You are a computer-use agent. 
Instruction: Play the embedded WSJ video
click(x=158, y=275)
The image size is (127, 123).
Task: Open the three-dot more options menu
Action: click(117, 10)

> _Prompt_: Print the listing above in its entirety, with every line exact.

> _Result for this task_:
You are a computer-use agent. 
Instruction: Play the embedded WSJ video
click(x=158, y=275)
The image size is (127, 123).
Task: Open the three-dot more options menu
Action: click(117, 10)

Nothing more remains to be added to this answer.